What did the R-SCAN data reveal?
Before we implemented TI-RADS, there was considerable variation in the lexicon used to describe thyroid nodules and the recommendations, if any, provided for management of thyroid nodules. Prior to TI-RADS, most of our reports consisted of a mere list of every nodule in a given patient’s thyroid. Some radiologists always recommended a follow-up ultrasound in six months or one year, and biopsies were recommended based merely on the size of a given nodule. After our educational intervention and TI-RADS implementation, all of our radiologists are now in compliance with using the TI-RADS lexicon and recommendations.
What was the value of using R-SCAN to implement TI-RADS versus just doing it on your own?
The infrastructure provided by the ACR makes the process more accessible, especially when you are in a busy practice and you do not have a lot of time. In addition, the ACR worked with us to tailor this unique project specifically to our practice. The R-SCAN web portal was essential in helping us collect, organize and analyze our data both before and after our educational intervention.
What educational strategies did you use to gain buy-in from the other radiologists in your practice?
Since there are only seven of us, I initially approached each of my partners to brief them about TI-RADS and provide background materials. Then, I held a formal, one-hour education lecture where I reviewed the reasoning behind TI-RADS, its lexicon and its nodule scoring criteria. I also presented multiple cases. Together, we decided how we would describe and score the presented nodules and what we would recommend based on TI-RADS. Initially, a couple of the radiologists were hesitant about implementing TI-RADS into their practice. When these radiologists saw the consistency that TI-RADS provides, we gained their trust. Even though all of us agree that it takes us a little bit longer to interpret and report thyroid ultrasounds now with the TI-RADS system, we feel like we are making a difference. We are helping physicians make appropriate follow-up decisions, and we are helping patients get the care they need.
What are three things every radiologist who conducts thyroid ultrasounds can do to make a difference in patient care?
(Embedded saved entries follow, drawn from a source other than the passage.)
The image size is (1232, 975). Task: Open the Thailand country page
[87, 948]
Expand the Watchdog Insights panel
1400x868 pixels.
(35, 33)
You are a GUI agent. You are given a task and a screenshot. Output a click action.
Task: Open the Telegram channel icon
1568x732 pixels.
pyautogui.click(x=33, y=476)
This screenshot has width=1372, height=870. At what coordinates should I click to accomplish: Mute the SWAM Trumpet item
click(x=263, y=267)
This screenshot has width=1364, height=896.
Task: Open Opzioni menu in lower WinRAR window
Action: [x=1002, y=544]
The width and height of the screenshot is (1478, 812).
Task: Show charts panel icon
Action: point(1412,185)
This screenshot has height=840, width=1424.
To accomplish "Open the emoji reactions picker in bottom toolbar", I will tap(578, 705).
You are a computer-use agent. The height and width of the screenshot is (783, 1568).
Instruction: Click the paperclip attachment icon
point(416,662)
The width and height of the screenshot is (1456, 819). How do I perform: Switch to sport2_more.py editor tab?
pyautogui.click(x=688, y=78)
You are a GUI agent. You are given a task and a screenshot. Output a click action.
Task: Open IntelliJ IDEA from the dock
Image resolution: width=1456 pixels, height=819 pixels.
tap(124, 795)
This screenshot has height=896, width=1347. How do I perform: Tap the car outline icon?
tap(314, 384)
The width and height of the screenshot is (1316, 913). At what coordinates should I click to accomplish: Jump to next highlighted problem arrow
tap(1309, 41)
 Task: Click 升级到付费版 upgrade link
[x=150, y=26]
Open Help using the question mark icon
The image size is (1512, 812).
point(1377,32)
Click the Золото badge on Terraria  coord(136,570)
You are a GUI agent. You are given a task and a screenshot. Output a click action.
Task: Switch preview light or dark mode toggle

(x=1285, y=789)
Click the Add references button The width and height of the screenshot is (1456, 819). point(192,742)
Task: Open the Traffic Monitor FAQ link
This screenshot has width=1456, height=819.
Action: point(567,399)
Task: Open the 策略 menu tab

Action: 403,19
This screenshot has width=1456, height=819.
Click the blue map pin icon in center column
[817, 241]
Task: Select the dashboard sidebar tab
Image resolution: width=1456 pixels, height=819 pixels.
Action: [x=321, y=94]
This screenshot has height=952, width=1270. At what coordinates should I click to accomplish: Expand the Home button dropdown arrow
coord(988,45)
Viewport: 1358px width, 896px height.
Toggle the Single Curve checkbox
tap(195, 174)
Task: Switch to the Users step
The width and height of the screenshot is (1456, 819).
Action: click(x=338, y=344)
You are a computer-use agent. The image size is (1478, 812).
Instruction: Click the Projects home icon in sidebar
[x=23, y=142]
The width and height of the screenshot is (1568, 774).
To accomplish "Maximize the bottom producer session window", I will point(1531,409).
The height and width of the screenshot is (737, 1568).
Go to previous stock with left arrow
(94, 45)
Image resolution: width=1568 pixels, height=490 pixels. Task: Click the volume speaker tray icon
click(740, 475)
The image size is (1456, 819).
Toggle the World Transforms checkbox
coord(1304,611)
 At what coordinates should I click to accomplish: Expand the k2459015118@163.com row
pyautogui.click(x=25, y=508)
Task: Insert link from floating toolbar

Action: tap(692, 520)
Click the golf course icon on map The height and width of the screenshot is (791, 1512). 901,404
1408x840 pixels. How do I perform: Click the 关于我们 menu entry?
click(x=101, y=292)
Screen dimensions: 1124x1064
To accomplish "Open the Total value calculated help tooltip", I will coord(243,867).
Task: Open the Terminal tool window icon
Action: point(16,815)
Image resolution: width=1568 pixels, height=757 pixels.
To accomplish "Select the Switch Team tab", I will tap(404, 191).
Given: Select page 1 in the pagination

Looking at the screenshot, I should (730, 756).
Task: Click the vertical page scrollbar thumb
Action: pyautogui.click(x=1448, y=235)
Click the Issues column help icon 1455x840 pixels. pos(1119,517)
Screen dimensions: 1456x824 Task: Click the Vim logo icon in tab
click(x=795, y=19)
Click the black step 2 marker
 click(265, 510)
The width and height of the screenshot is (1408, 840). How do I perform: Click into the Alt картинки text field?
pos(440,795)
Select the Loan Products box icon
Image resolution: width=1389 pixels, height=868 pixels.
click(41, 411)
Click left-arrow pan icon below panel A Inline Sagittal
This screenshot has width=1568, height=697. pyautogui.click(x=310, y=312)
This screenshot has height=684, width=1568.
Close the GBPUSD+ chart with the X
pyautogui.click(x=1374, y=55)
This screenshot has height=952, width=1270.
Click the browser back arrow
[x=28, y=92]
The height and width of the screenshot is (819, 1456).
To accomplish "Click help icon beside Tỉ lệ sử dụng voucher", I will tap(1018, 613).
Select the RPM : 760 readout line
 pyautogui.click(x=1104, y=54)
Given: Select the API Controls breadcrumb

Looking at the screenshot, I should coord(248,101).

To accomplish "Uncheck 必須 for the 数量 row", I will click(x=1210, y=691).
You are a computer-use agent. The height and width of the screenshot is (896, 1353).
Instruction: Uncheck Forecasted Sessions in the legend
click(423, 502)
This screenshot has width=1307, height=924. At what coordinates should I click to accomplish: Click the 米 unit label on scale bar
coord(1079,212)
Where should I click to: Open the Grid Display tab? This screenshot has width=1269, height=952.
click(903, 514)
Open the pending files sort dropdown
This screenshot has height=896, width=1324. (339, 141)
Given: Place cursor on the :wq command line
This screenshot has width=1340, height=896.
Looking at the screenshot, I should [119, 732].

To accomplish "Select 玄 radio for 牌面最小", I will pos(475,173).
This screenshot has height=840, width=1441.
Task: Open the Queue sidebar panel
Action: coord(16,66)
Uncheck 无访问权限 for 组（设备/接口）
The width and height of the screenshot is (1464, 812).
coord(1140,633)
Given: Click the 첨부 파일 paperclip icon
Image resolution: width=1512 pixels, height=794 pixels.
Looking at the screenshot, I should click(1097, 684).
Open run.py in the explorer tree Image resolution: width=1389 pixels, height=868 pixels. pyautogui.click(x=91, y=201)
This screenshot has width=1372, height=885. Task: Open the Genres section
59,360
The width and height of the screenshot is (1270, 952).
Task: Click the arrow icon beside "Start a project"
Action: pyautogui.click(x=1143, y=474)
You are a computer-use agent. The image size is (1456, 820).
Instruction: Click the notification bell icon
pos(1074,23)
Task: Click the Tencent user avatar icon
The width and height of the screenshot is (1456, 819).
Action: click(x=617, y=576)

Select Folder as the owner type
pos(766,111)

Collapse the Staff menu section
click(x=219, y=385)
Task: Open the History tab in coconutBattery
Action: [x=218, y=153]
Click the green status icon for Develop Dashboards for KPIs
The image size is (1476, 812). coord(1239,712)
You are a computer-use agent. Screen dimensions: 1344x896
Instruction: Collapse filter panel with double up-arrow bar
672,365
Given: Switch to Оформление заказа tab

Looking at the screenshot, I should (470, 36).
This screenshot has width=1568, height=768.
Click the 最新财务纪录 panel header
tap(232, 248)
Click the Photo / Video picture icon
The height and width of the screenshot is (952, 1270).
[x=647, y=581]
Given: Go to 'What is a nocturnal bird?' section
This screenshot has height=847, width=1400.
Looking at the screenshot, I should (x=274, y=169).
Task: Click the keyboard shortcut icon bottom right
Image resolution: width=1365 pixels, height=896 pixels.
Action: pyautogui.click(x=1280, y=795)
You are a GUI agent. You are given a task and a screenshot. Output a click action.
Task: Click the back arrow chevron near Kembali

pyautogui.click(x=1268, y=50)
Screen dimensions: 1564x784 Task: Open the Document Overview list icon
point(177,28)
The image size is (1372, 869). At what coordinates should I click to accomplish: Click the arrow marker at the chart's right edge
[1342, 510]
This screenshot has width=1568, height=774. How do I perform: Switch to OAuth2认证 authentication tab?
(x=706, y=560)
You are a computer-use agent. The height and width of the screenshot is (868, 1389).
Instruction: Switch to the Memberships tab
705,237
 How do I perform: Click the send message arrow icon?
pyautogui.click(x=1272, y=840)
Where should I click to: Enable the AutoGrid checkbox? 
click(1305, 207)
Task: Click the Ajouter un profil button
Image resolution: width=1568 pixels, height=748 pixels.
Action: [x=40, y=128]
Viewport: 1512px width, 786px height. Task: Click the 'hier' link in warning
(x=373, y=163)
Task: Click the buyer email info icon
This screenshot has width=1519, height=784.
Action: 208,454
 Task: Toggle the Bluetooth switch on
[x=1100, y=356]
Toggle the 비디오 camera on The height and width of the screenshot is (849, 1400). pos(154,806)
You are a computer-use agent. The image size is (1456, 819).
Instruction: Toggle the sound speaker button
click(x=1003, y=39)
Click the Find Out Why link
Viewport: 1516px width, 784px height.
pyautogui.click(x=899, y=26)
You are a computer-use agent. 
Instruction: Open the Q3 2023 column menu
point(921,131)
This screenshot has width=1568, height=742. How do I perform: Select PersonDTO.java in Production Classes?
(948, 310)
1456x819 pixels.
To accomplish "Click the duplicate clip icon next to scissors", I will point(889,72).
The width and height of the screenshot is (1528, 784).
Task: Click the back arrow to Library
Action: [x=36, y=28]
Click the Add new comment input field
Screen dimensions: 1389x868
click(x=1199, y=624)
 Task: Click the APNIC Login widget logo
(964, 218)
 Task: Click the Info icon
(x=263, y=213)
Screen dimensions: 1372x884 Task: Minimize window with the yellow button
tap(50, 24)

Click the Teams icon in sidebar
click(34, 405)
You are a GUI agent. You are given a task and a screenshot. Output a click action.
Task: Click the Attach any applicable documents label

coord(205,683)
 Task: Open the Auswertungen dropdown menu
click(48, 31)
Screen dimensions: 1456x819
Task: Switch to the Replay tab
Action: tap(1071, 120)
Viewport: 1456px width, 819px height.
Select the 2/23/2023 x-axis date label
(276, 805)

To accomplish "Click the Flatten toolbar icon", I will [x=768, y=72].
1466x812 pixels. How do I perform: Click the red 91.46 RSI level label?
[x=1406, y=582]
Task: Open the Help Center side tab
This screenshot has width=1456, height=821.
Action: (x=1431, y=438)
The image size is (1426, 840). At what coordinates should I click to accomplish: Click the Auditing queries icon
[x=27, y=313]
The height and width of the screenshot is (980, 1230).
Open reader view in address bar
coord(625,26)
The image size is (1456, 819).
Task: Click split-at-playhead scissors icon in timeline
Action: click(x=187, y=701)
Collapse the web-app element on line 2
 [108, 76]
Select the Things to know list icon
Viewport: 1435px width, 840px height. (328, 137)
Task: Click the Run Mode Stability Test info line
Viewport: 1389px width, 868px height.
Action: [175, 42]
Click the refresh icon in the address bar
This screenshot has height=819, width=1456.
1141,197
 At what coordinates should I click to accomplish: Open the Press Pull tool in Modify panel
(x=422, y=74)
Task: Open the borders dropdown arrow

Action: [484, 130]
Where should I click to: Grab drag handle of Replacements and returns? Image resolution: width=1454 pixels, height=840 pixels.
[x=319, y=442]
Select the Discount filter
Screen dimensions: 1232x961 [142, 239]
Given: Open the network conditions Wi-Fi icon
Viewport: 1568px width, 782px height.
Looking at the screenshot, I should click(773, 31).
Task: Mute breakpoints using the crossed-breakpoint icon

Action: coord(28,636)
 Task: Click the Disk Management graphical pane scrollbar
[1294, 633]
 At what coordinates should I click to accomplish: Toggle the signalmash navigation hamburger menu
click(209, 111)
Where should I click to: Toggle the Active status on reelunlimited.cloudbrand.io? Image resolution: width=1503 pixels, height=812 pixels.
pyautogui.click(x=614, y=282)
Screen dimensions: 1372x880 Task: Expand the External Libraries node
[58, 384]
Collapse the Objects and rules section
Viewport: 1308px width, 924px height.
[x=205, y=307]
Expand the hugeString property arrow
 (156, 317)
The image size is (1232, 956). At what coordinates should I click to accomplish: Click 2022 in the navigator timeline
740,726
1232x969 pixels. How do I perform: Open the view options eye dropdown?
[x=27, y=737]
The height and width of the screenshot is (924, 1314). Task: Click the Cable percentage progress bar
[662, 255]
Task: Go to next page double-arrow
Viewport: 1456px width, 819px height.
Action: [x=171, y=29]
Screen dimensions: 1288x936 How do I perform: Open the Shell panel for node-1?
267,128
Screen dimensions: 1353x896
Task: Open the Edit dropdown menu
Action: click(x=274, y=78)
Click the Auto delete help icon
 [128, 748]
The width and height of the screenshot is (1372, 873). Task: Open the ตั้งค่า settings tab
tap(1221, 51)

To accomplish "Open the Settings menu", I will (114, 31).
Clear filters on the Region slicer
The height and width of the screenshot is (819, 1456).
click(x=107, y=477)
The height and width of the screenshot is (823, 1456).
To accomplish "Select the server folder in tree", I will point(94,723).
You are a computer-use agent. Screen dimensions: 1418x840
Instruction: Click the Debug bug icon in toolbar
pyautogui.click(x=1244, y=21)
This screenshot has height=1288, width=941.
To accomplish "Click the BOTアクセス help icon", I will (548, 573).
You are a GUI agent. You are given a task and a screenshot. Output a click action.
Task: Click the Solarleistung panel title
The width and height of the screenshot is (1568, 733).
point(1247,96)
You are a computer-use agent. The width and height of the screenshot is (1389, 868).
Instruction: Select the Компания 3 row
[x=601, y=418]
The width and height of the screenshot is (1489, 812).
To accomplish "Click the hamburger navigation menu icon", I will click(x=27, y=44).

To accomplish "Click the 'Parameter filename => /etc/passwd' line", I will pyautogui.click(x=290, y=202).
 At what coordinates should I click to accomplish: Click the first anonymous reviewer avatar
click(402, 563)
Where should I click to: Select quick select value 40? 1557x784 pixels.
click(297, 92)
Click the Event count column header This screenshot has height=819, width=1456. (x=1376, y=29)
- Educate yourself about TI-RADS, because it is a different approach than what you are used to doing. It takes some time to gain buy-in, because the evidence supports not reporting or following nodules with certain characteristics. Getting over the mental hurdle of accepting something new and complying with it fully, requires both education and confidence.
- Make sure your technologists are trained. It is the responsibility of the radiologist to make sure the technologists are up-to-date and educated about the latest guidelines and methods. Regardless of whether you do the education yourself or you send your technologists elsewhere, they need to learn about TI-RADS and they may need to change the way they scan. There is a steep learning curve.
- Get the support of everybody in your group, and make sure everyone is on the same page with use of the lexicon and the recommendations. TI-RADS implementation should be all or none. This process will be uncomfortable and take effort, and it could require some extra infrastructure. But to improve, we must often step out of our comfort zone. Turning to the ACR and using R-SCAN can certainly help with practice quality improvement. I am a little biased, but I am glad that my practice went through the process of using R-SCAN and implementing TI-RADS, and I am glad we had the support of the ACR in getting it done.